Sarna’s thesis is that there is a middle ground between the two extremes, “a centrist interpretation of anti-Semitism in America,” to which he adheres most closely in his lectures and his writing.

The guest speaker listed statistics from the Anti-Defamation League (ADL) showing that there was a 36 percent increase in anti-Semitic incidents (meaning assault, harassment, or vandalism) from 2015 to 2016, and in the first quarter of 2017 the number of incidents increased 89 percent. What Sarna finds particularly distressing about the ADL’s findings is the increased number of incidents occurring in K-12 public schools.

On social media outlets today, Sarna said, there are 43.6 anti-Semitic postings every hour, “or one post every 83 seconds.” He offered example after example of how the Internet has opened up new avenues for anti-Semitism and said, “In the new world of social media, a tiny number of people can spread a tsunami of hate and create a great wave of mayhem. No longer does anti-Semitism require a whole army of haters; now one lone wolf can terrorize thousands.”

Sarna said the minimalist view of this apparent increase in anti-Semitic incidents advances the notion: “It is much ado about nothing. [The minimalists] claim that what we are seeing is not a real danger, but a reflection of new technology. The number of hate mongers has not grown at all, they insist. Only the reach of these hate mongers has grown.”

Turning to the maximalist view, Sarna acknowledged that there has been anti-Semitism in America ever since the arrival of the first Jews on these shores in 1654. And while this tension has sometimes been counterbalanced by ambivalence toward Jews or by periods of philosemitism, or appreciation for the Jewish people, “Anti-Semitism in the United States crested in the half century preceding World War II [particularly] in the 1930s during an era of nativism and isolationism, when Jews faced physical attacks, many forms of discrimination, and intense vilification in print, on the airwaves, in movies, and on stage.”

Sarna then turned to the question posed by title of his talk: Is anti-Semitism in America different than in other countries, and if so why is it different?
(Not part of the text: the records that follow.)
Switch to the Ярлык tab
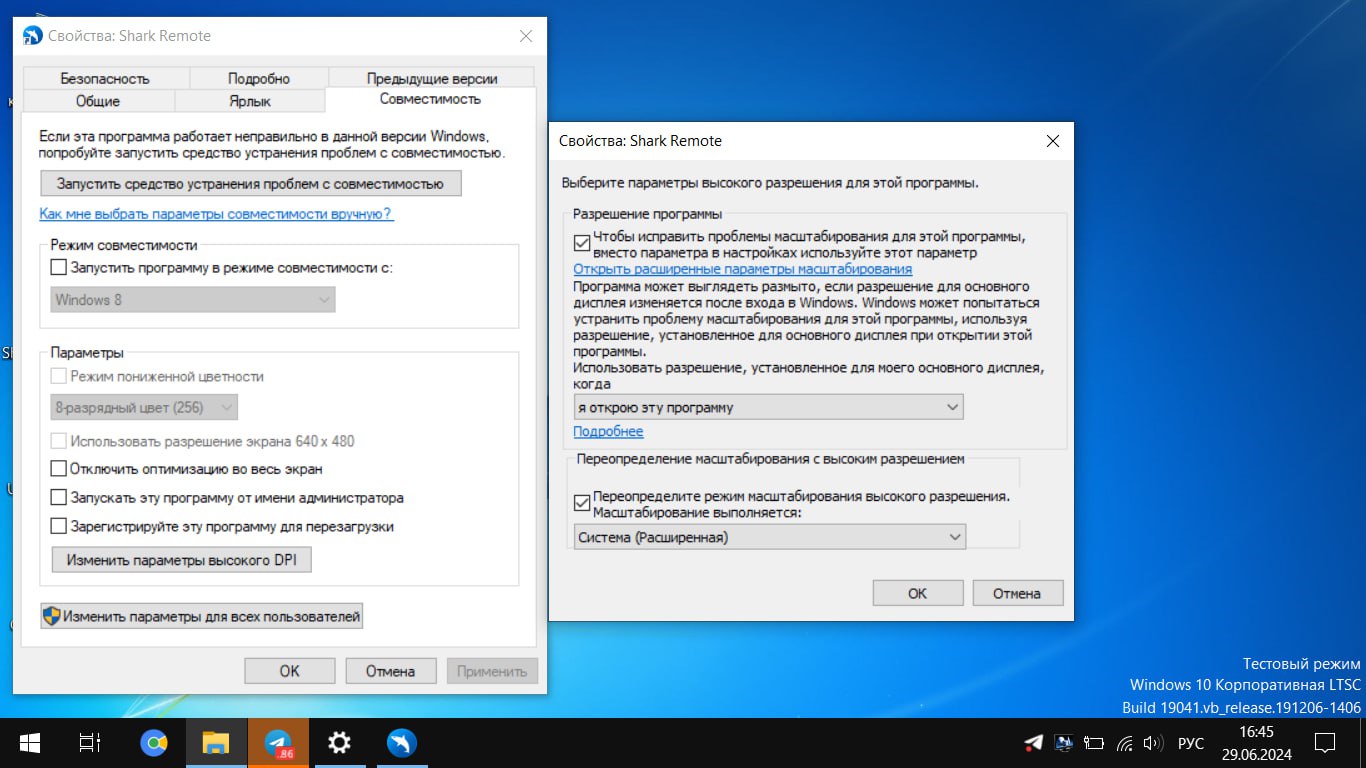tap(249, 101)
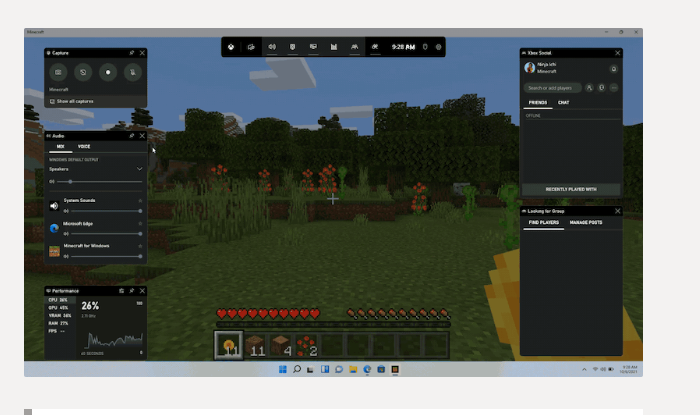Screen dimensions: 700x415
Task: Take a screenshot in the Capture widget
Action: pos(59,73)
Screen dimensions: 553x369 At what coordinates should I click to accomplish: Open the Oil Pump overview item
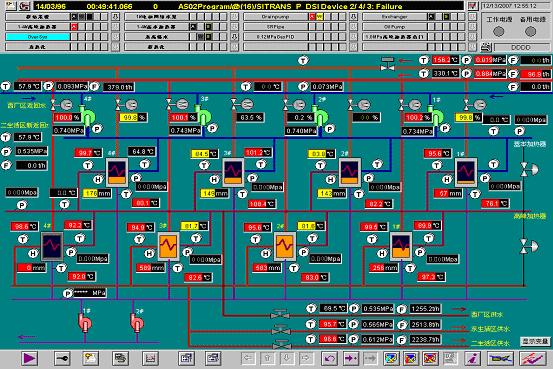(395, 27)
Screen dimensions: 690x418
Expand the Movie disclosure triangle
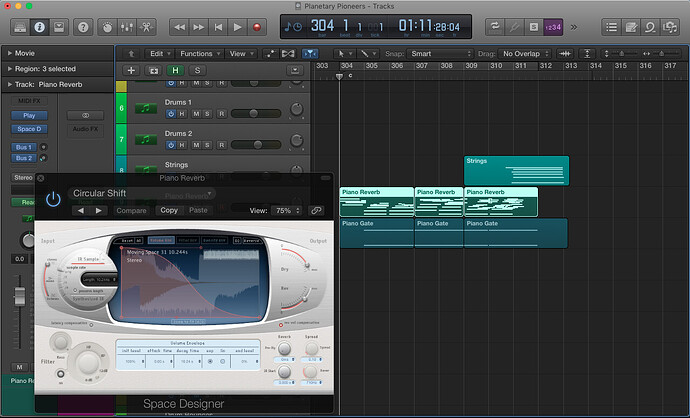[x=10, y=53]
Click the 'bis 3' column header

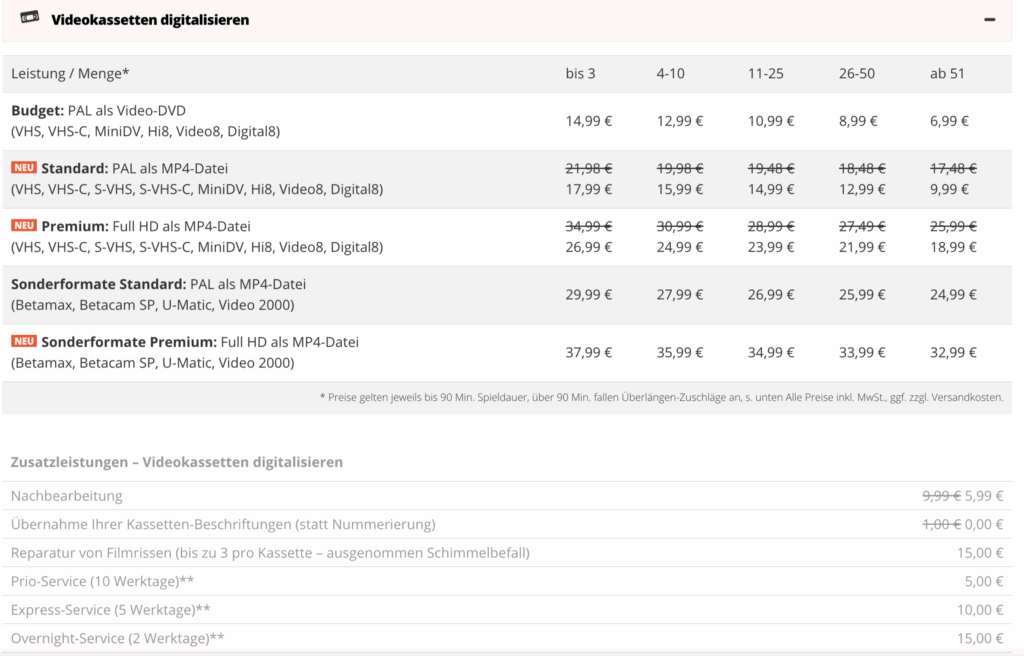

It is different, Sarna suggested, because “history and context and place matter greatly when studying this question,” and he offered five distinguishing factors to support his position:

- “In America, Jews have been able to fight back freely… Jews in America never had to fear losing their emancipation here.”

- Anti-Semitism has always had to compete with “other forms of animus” in this country such as anti-Christianity, anti-Quakerism, or anti-Islam. “The American strain of anti-Semitism is less strident than the European version,” Sarna said.

- “Anti-Semitism is more foreign to American ideals than to European,” and he cited the Declaration of Independence, George Washington’s letter to the Hebrew congregation in Newport, and the U.S. Constitution.

- “America’s religious tradition is actually inhospitable to anti-Semitism. Religious freedom and diversity, church-state separation, denominationalism, volunteerism – these are the key components of that great tradition and they militate against the kind of ‘us-them dichotomy’ that is so very common in the European setting.”

- “American politics resists anti-Semitism. In a two-party system where close elections are the rule, neither party can afford to alienate a major block of voters. For the most part, the politics of hatred in the United States has been confined to noisy third parties or single issue fringe groups.”

In his closing remarks, Sarna espoused his centrist position on the topic. “Anti-Semitism has always existed in America and it exists in America to this day,” he said. “I do not think we should minimize anti-Semitism, and I do not think we should maximize or exaggerate it either. Instead, the past history and the events of our own time point to the need for Jews and for all Americans to remain eternally vigilant.”

The Hannah A. Quint Lectureship in Jewish Studies was established by Eliot Levinson, a member of the Middlebury College Class of 1964, and his family to honor his mother, Hannah A. Quint. Its purpose is to provoke interest in and to deepen understanding of Jewish culture, of the religion, the history, and the literature of the Jews, and to bring a Jewish perspective to bear on ethical and political questions.